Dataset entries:
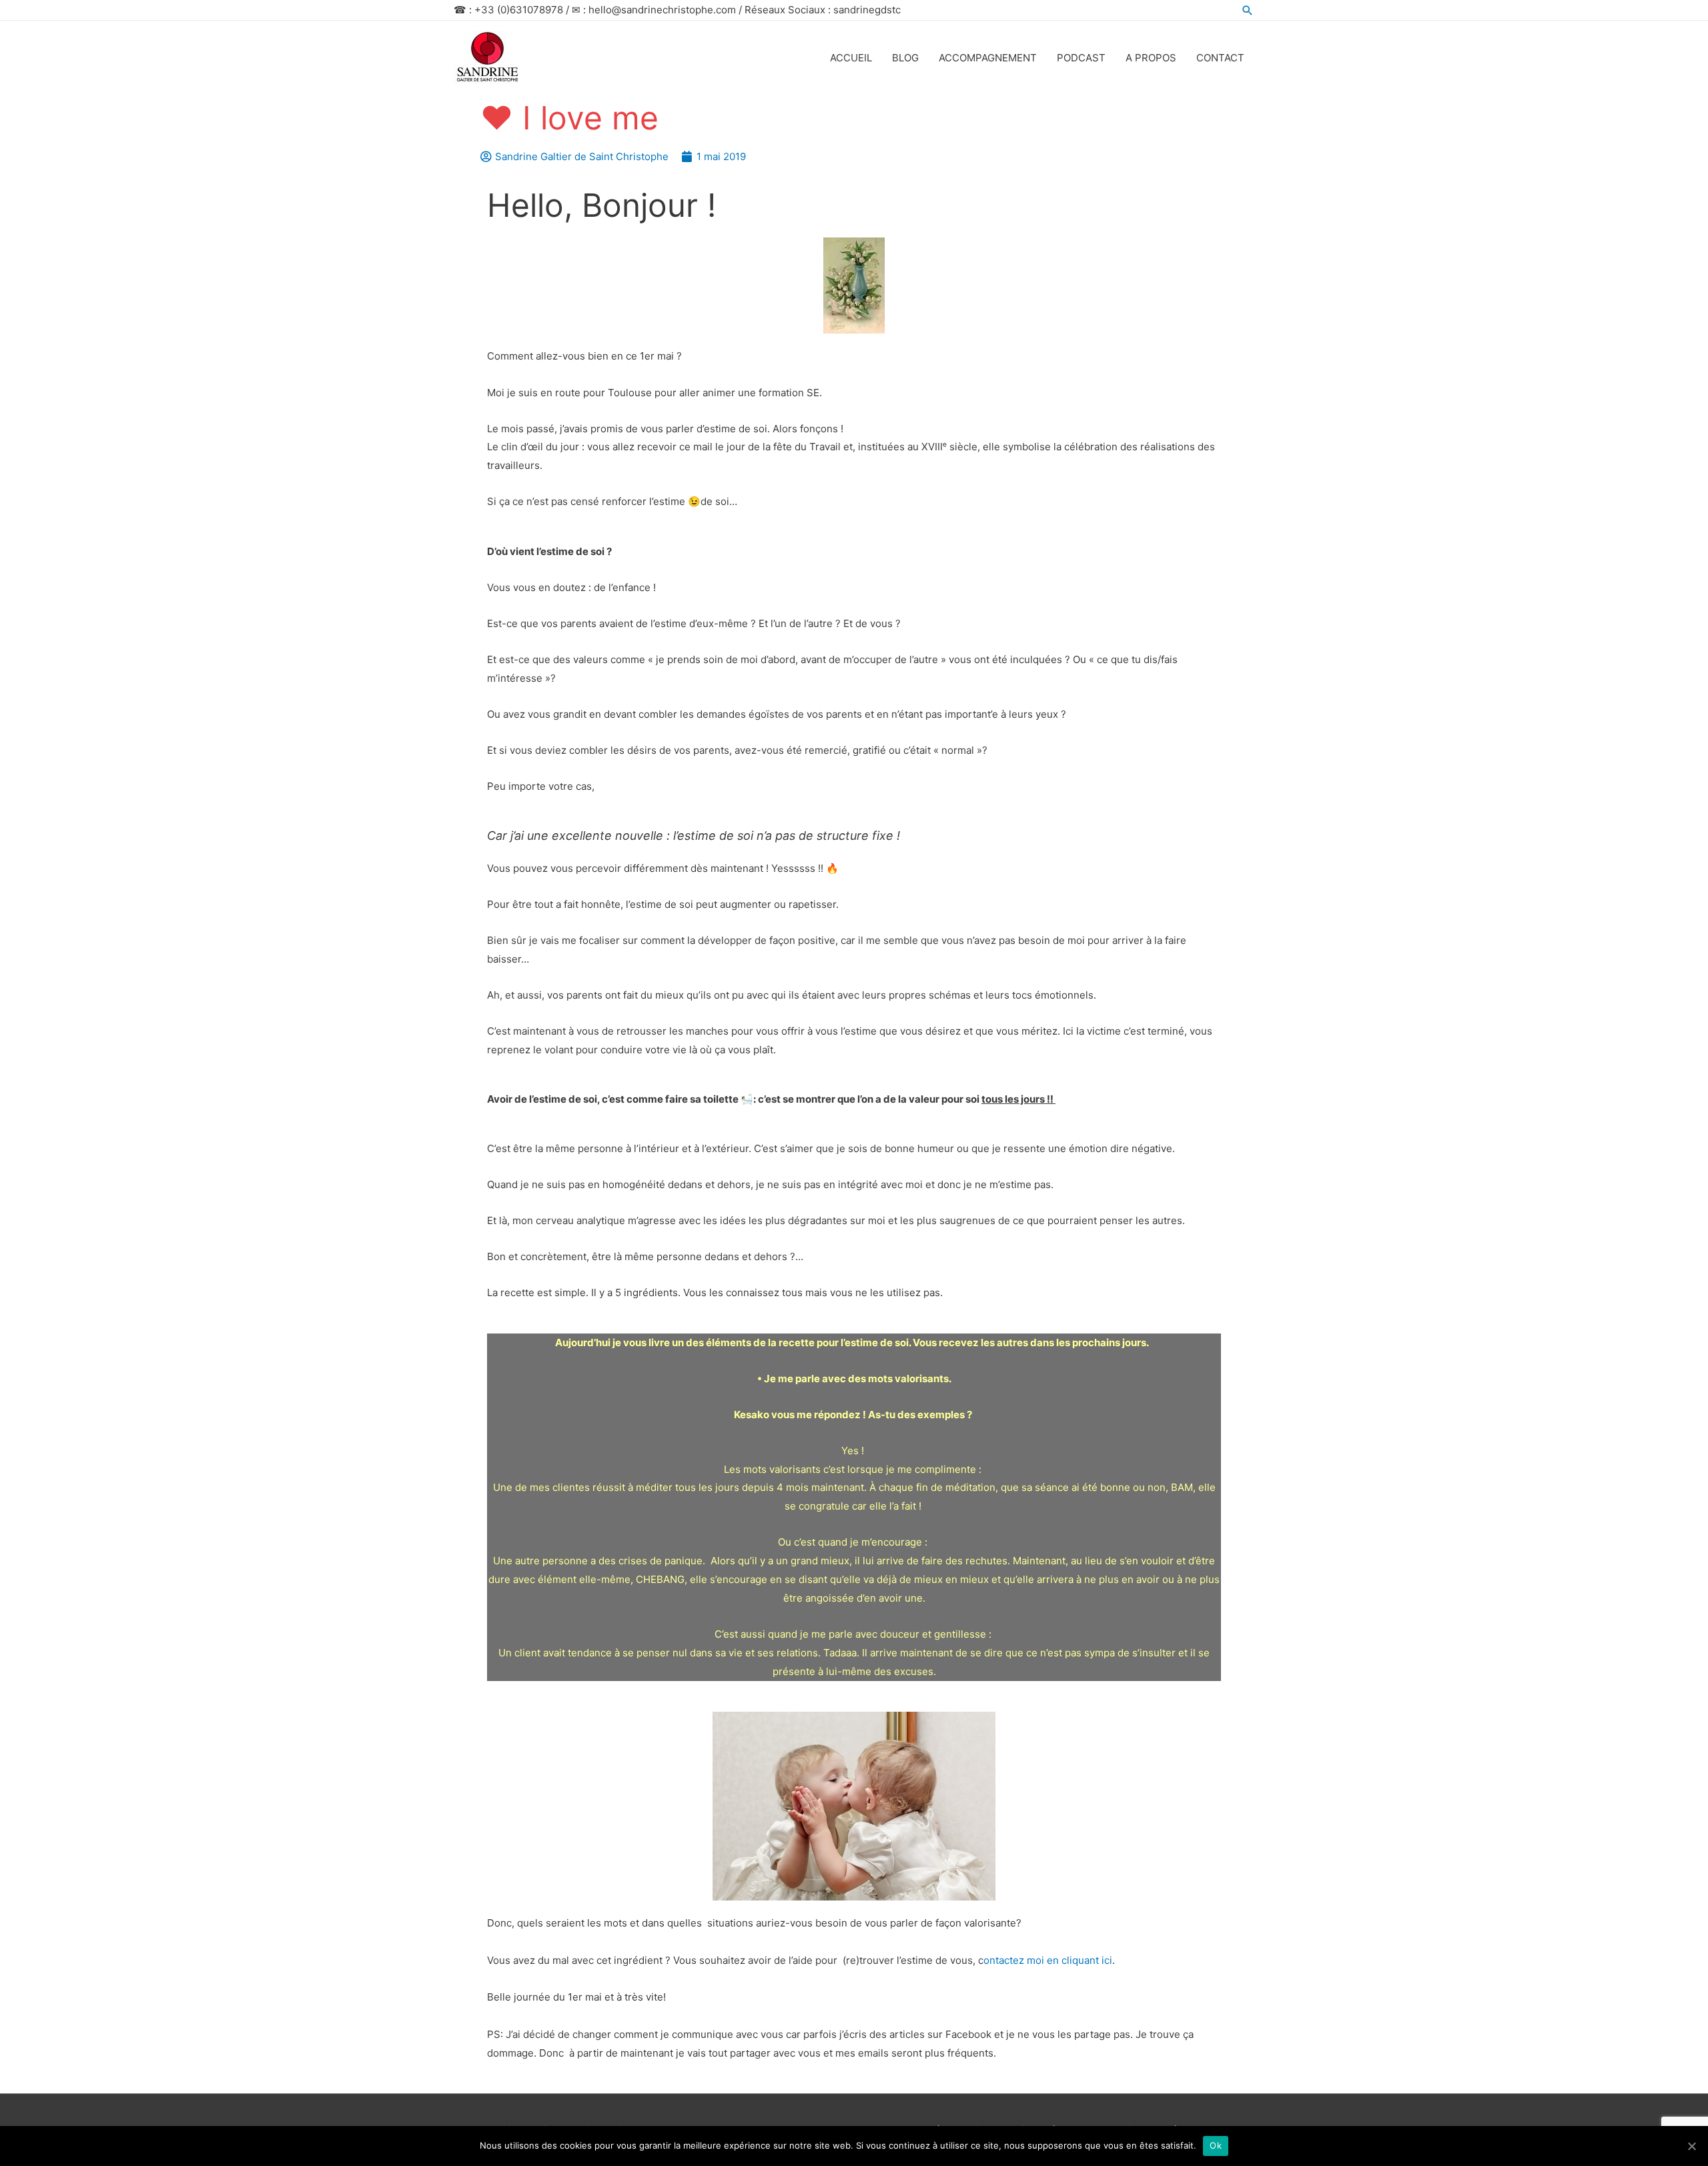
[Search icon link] (1247, 10)
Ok (1216, 2145)
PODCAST (1081, 57)
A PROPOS (1151, 57)
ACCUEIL (851, 57)
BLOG (905, 57)
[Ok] (1691, 2146)
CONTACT (1220, 57)
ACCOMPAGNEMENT (988, 57)
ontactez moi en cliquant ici (1047, 1960)
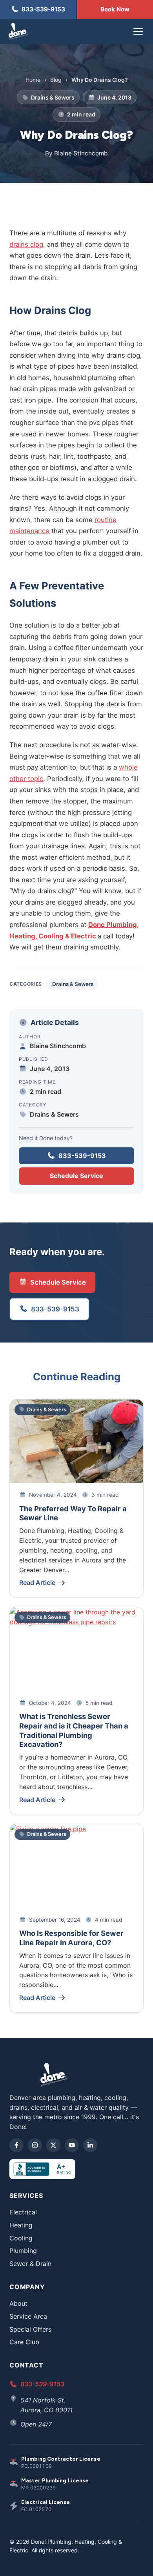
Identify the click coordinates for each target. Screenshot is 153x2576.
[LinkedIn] (90, 2145)
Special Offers (30, 2329)
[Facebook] (16, 2145)
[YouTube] (72, 2145)
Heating (21, 2225)
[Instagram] (35, 2145)
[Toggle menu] (138, 31)
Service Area (28, 2316)
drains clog (26, 244)
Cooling (21, 2238)
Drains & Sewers (72, 984)
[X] (53, 2145)
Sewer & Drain (30, 2264)
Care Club (24, 2342)
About (18, 2303)
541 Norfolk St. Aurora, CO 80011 (46, 2405)
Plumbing (23, 2251)
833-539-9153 (82, 1156)
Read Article (37, 1582)
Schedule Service (76, 1176)
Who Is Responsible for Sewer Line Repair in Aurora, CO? (71, 1938)
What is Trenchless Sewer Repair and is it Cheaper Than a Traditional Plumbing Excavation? (73, 1730)
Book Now (114, 9)
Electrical (23, 2212)
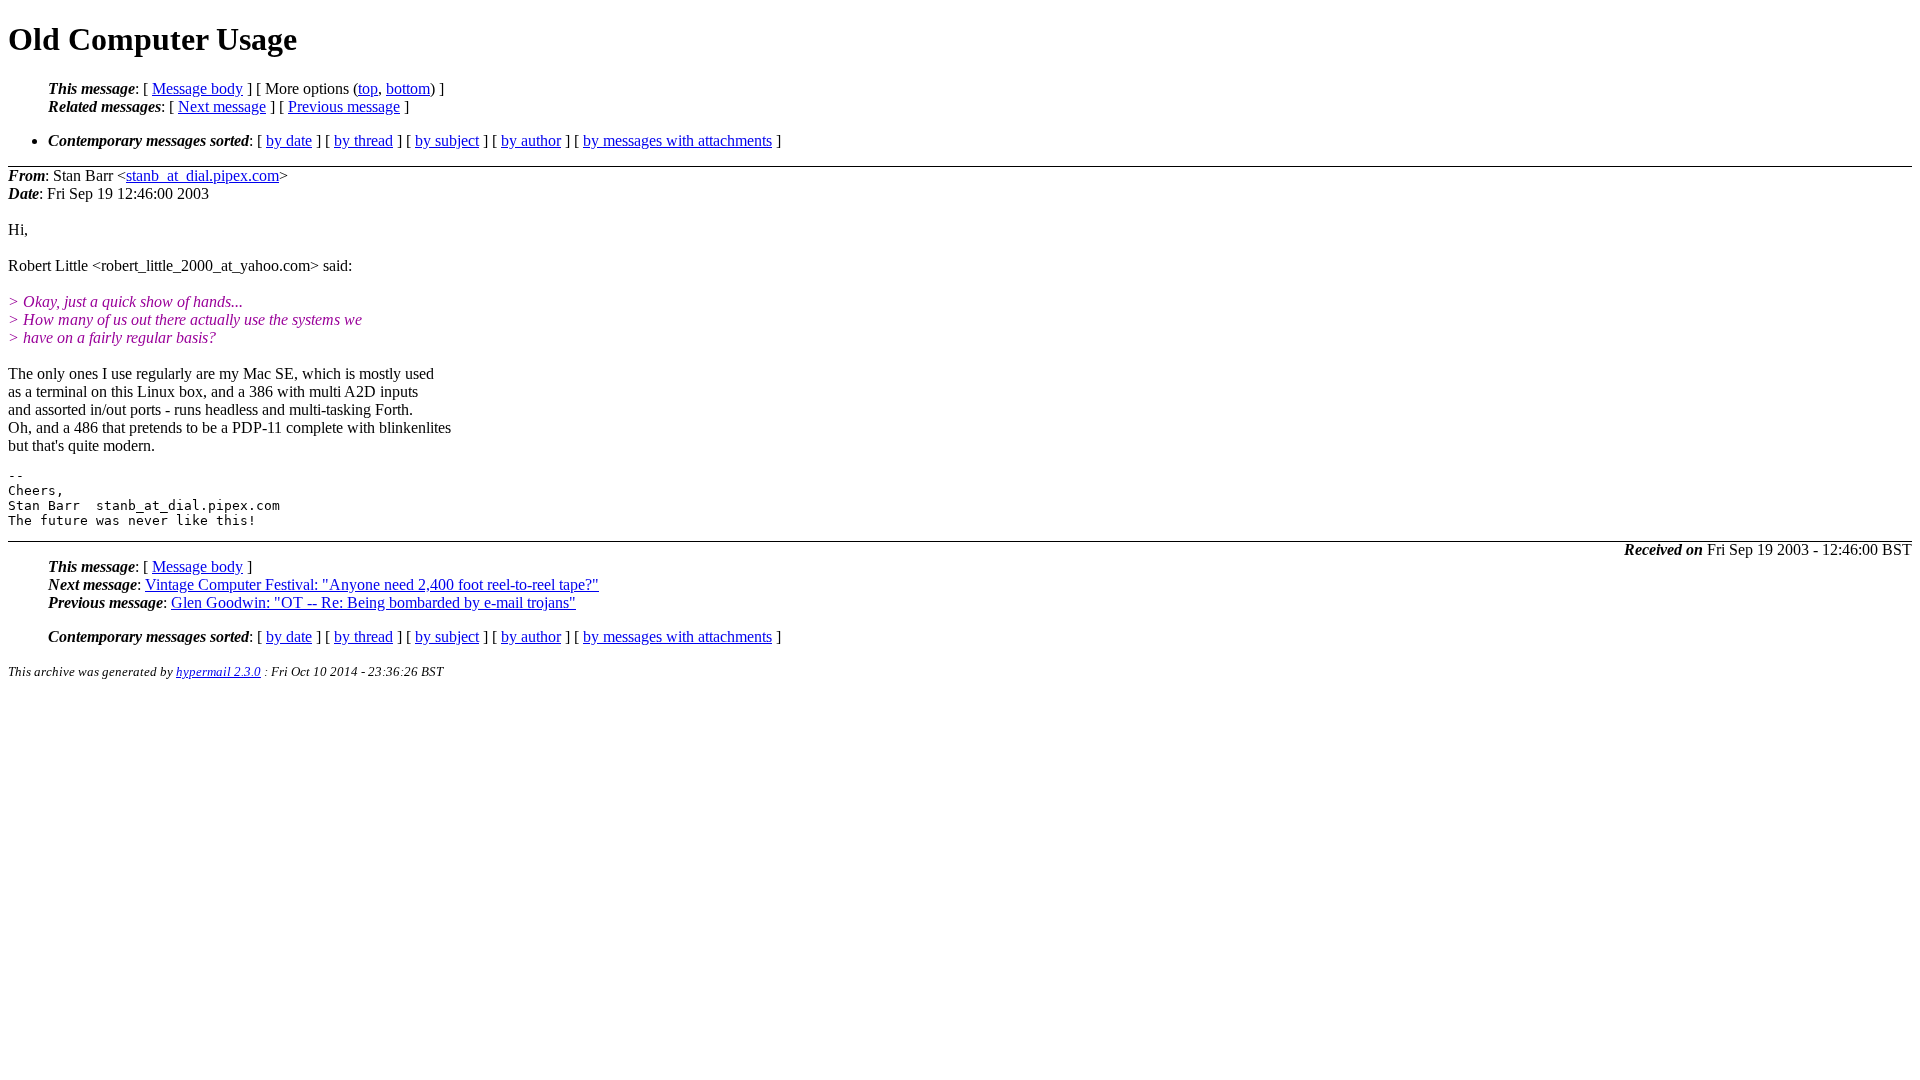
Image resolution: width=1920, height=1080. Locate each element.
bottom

> _TASK BRIEF_: Beginning with the line that contains "[Instagram] (35, 2145)", reproduce every line through the end of the records above exactly, leaving pictures out.

> _TASK RESULT_:
[Instagram] (35, 2145)
[Toggle menu] (138, 31)
Service Area (28, 2316)
drains clog (26, 244)
Cooling (21, 2238)
Drains & Sewers (72, 984)
[X] (53, 2145)
Sewer & Drain (30, 2264)
Care Club (24, 2342)
About (18, 2303)
541 Norfolk St. Aurora, CO 80011 (46, 2405)
Plumbing (23, 2251)
833-539-9153 (82, 1156)
Read Article (37, 1582)
Schedule Service (76, 1176)
Who Is Responsible for Sewer Line Repair in Aurora, CO? (71, 1938)
What is Trenchless Sewer Repair and is it Cheaper Than a Traditional Plumbing Excavation? (73, 1730)
Book Now (114, 9)
Electrical (23, 2212)
Image resolution: width=1920, height=1080. Locate each element.
bottom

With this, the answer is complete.